This project processes geospatial data from remote sources into UNDP STAC GOC repo
The following image shows the steps to process the data:
The data is available at the following link: https://eogdata.mines.edu/nighttime_light/
To use this API, you'll need to have:
- GDAL binary installed on your system
- An Azure account with access to UNDP Azure Blob storage container
- Docker installed on your local machine
- rights to spin Azure Container Instances and az command line in case you wish to deploy the pipeline
The pipeline stores it output in Azure Blob so env vars are used to configure it. Additionally, the last two env vars are required when deploying to Azure Container instances
AZURE_STORAGE_CONNECTION_STRING
AZURE_REGISTRY_USERNAME
AZURE_REGISTRY_PASSWORD
cp .env_example .env
Set up correct values for the env var
This is the easiest and preferred way
docker-compose run pipeline python3 -m undpstac_pipeline.cli --help
docker-compose run pipeline python3 -m undpstac_pipeline.cli daily --help
# run the pipeline for a given day
docker-compose run pipeline python3 -m undpstac_pipeline.cli daily -y 2024 -m 2 -d 20 -f
# fetch a message (yyyyMMdd string text) from service bus queue to process a day
docker-compose run pipeline python3 -m undpstac_pipeline.cli queue -h
- Clone this repository to your local machine
- Navigate to the project directory in your terminal or command prompt.

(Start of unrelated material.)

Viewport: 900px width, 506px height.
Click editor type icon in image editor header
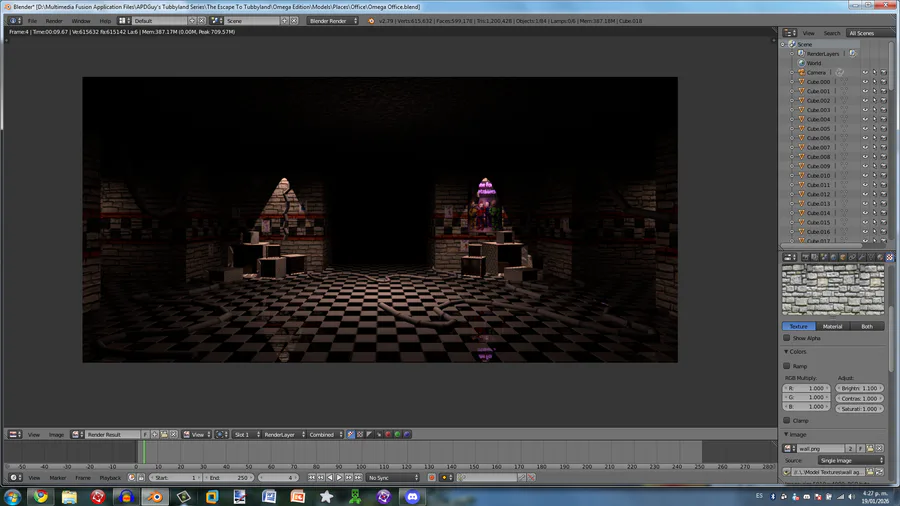click(x=14, y=435)
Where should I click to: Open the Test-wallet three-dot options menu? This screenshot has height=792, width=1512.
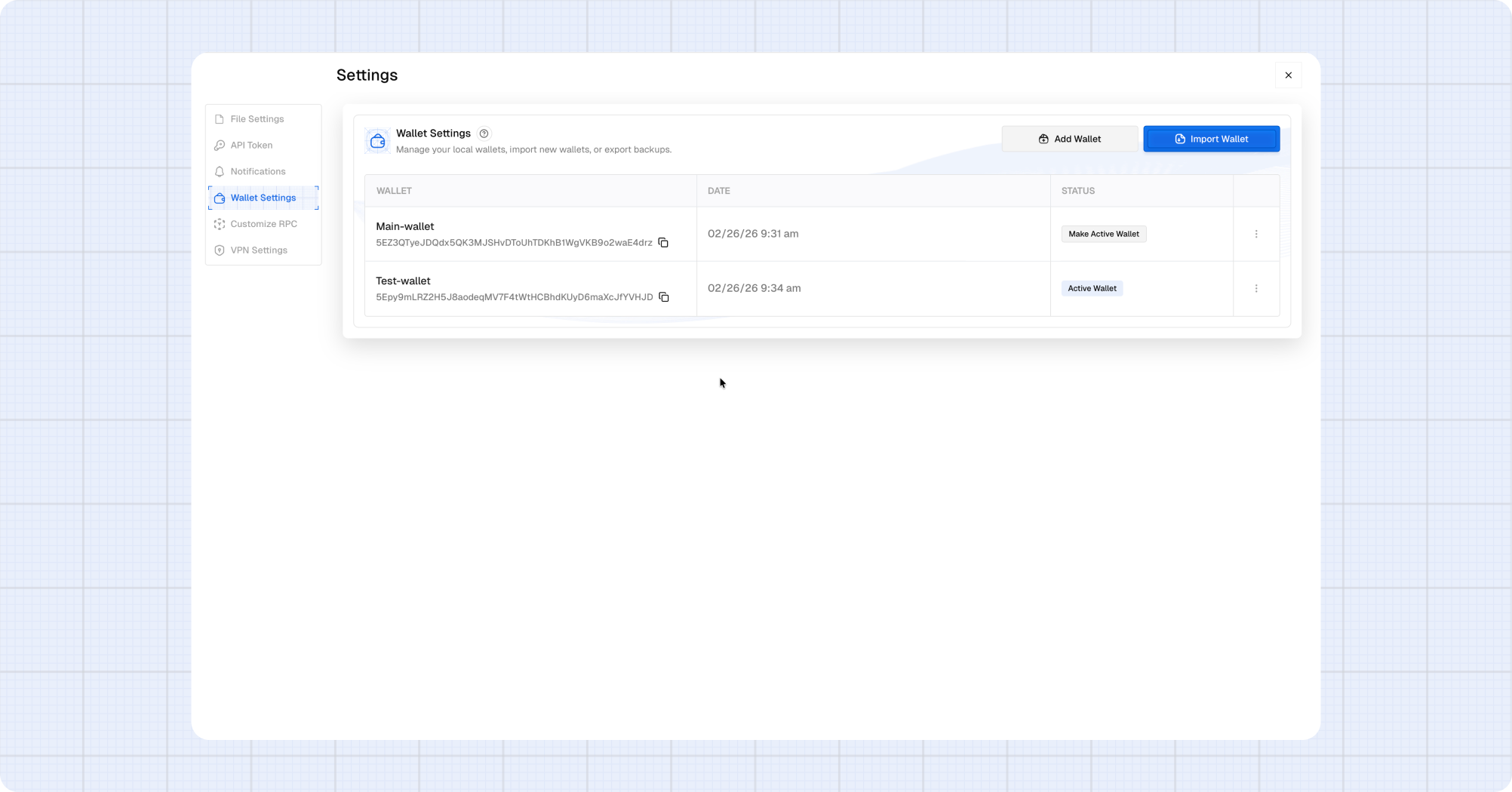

- create a virtual env using pipenv
- install GDAL manually
- install all other deps
git clone https://github.com/UNDP-Data/geo-undpstac-pipeline.git
cd ge-undpstac-pipeline
pipenv --python 3 # this will create a virt env using default python interpreter
pipenv run pip install GDAL=`gdalinfo --version | cut -c 6-10`
pipenv run pip install -r requirements.txt
pipenv run python -m undpstac_pipeline.cli --help
The pipeline can be deployed to ACI using az tool For this the deploy folder contains a bash script and a template file that can be used for this purpose
you need to have az command line setup/configured to be able to deploy!
apiVersion: "2023-05-01"
location: westcentralus
properties:
osType: Linux
restartPolicy: OnFailure
containers:
- name: nighttimelights-test
properties:
environmentVariables:
- name: AZURE_STORAGE_CONNECTION_STRING
value: $AZURE_STORAGE_CONNECTION_STRING
image: undpgeohub.azurecr.io/undp-data/geo-undpstac-pipeline:main
command: ["python", "-m", "undpstac_pipeline.cli", "archive", "-s=2023-09-09", "-e=2023-09-15", "-f"]
#command: ["python", "-m", "undpstac_pipeline.cli", "daily", "-y 2024", "-m 1", "-d 24", "-f"]

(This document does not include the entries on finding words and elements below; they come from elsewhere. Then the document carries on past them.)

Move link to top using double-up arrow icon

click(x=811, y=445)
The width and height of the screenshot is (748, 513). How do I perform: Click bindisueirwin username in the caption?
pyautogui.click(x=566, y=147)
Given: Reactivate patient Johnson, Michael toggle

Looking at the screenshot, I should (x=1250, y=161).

#command: ["python", "-m", "undpstac_pipeline.cli", "daily", "-y 2024", "-m 1", "-d 24", "--lonmin=0", "--latmin=-10", "--lonmax=10", "--latmin=10", "-f"]
resources:
requests:
cpu: 4
memoryInGB: 16
imageRegistryCredentials:
- server: undpgeohub.azurecr.io
username: $AZURE_REGISTRY_USERNAME
password: $AZURE_REGISTRY_PASSWORD
tags: {}
type: Microsoft.ContainerInstance/containerGroups
cd deploy
sh deploy_acr.sh
docker-compose run pipeline python3 -m queue_register.cli -h
usage: cli.py [-h] {daily,archive,yesterday,recent} ...

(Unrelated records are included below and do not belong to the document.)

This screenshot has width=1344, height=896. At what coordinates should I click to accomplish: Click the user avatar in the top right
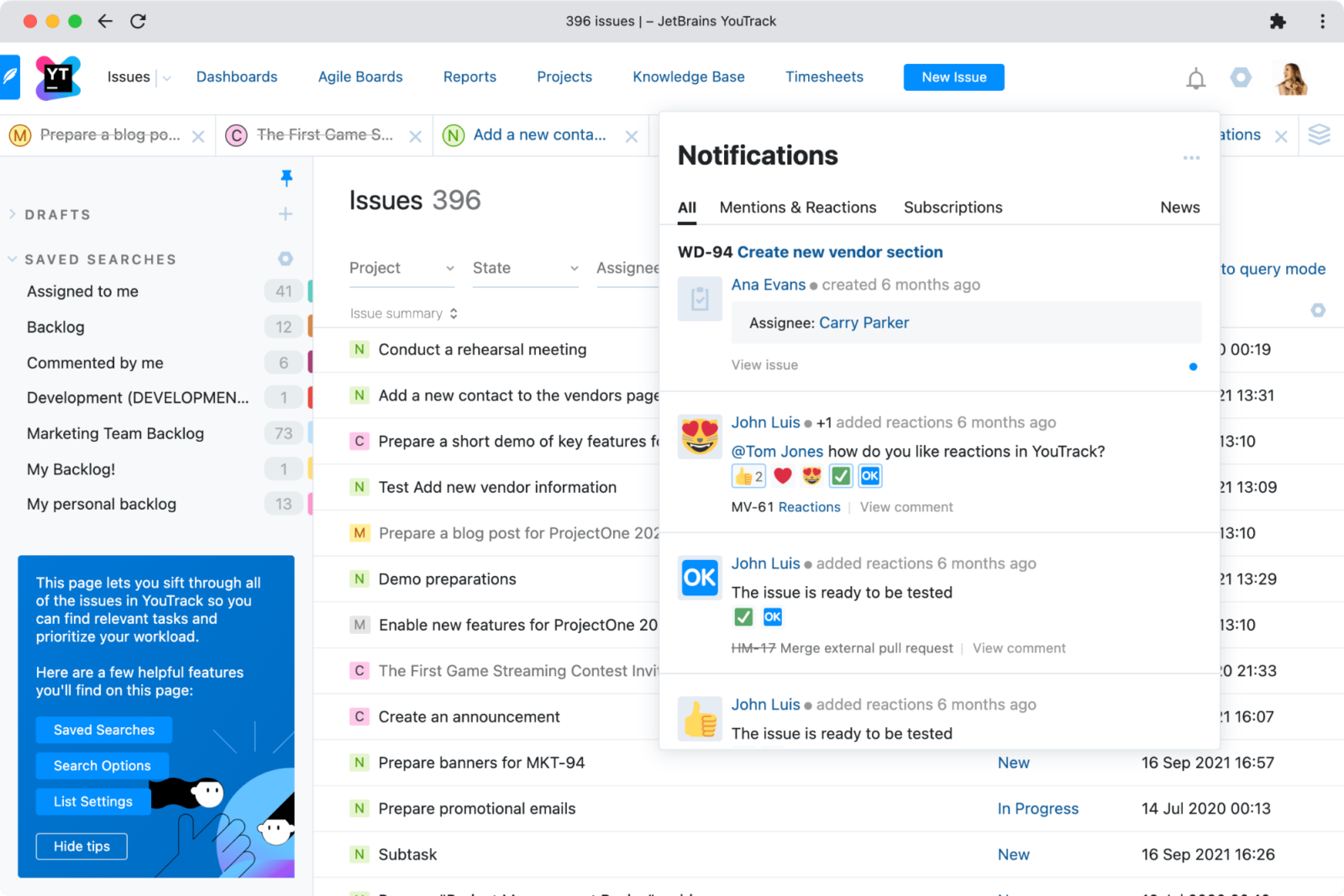point(1291,77)
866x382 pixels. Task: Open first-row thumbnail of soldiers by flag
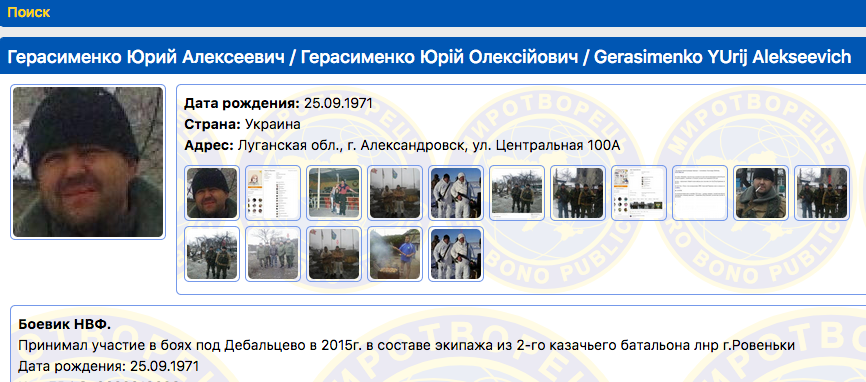[395, 193]
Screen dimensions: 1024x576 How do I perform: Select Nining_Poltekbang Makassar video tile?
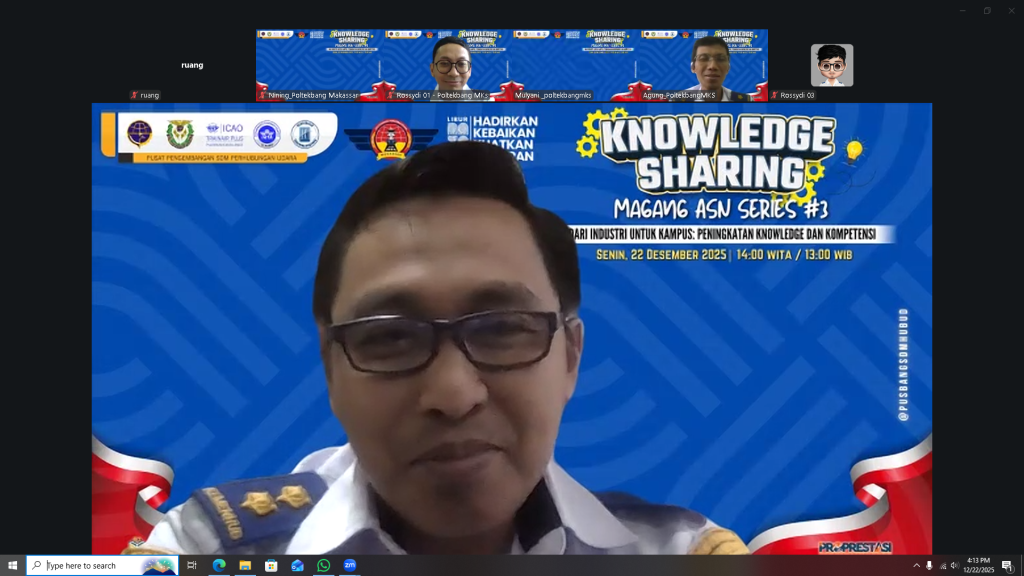click(320, 65)
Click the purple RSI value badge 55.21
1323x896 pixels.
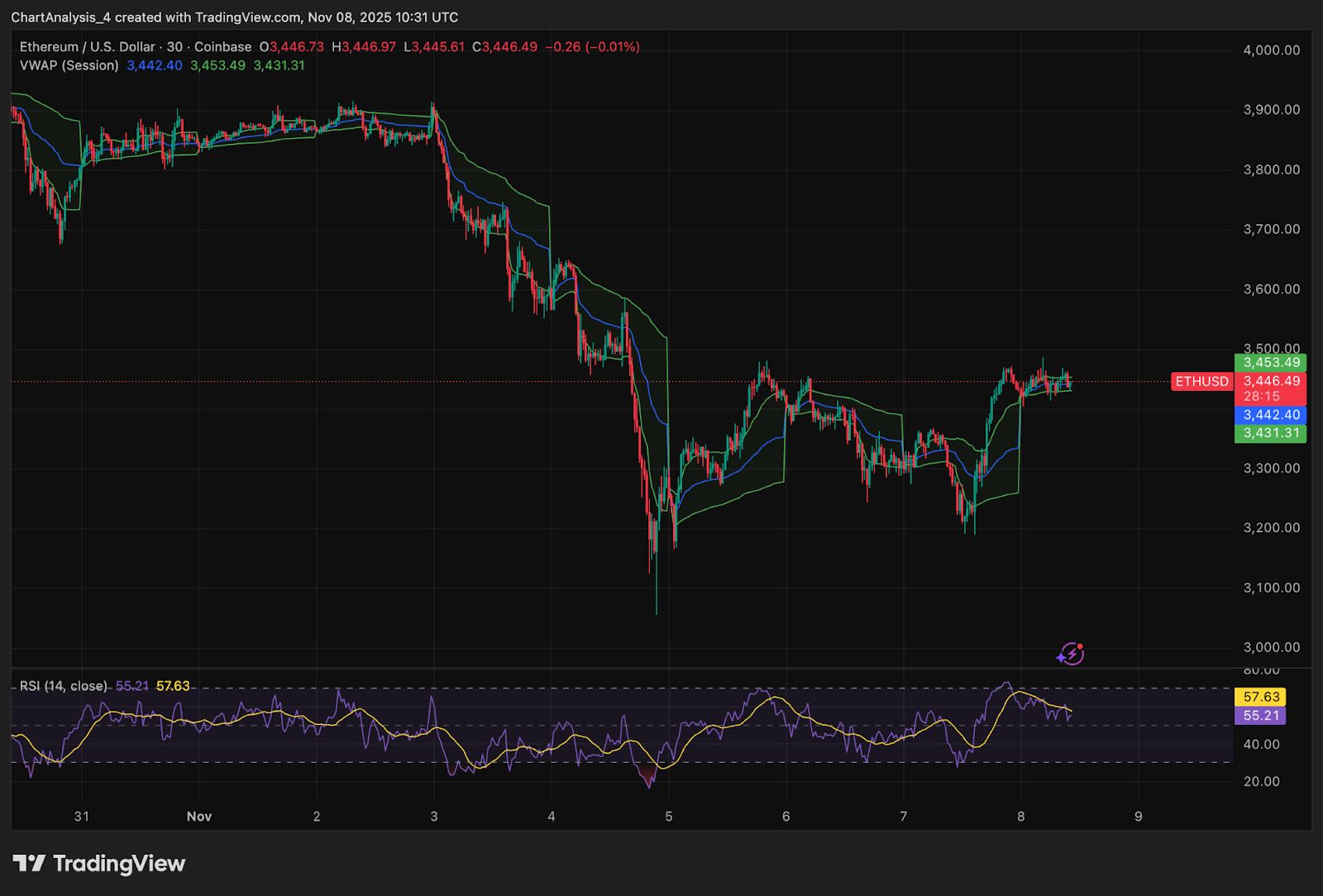[1260, 716]
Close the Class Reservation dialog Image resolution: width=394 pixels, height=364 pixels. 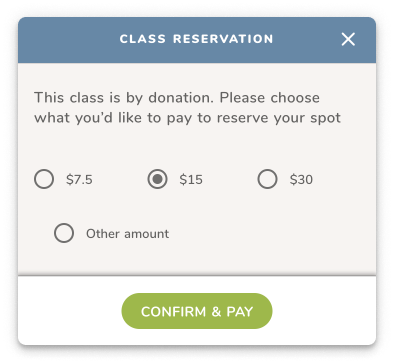coord(348,39)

Register queue message to service bus queue
positional arguments:
{daily,archive,yesterday,recent}
main modes of operation
daily Register a day of message into the queue
archive Register a range of days into the queue
yesterday Register yesterday of message into the queue
recent Register recent N days of message into the queue
options:
-h, --help show this help message and exit
- register a day
python -m queue_register.cli daily -t=nighttime -d=2024-01-25
- register a range of days
python -m queue_register.cli archive -t=nighttime -s=2023-01-01 -e=2023-03-31
- register yesterday
python -m queue_register.cli yesterday -t=nighttime
- recent N days
The recent N days until yesterday will be added into the queue
python -m queue_register.cli recent -t=nighttime -n=5
If you wish to push data to overwrite existing data in storage account, use -f
option. queue_register.cli
will push a message with force processing option like nighttime,20240101,force
. As default, force processing is disabled.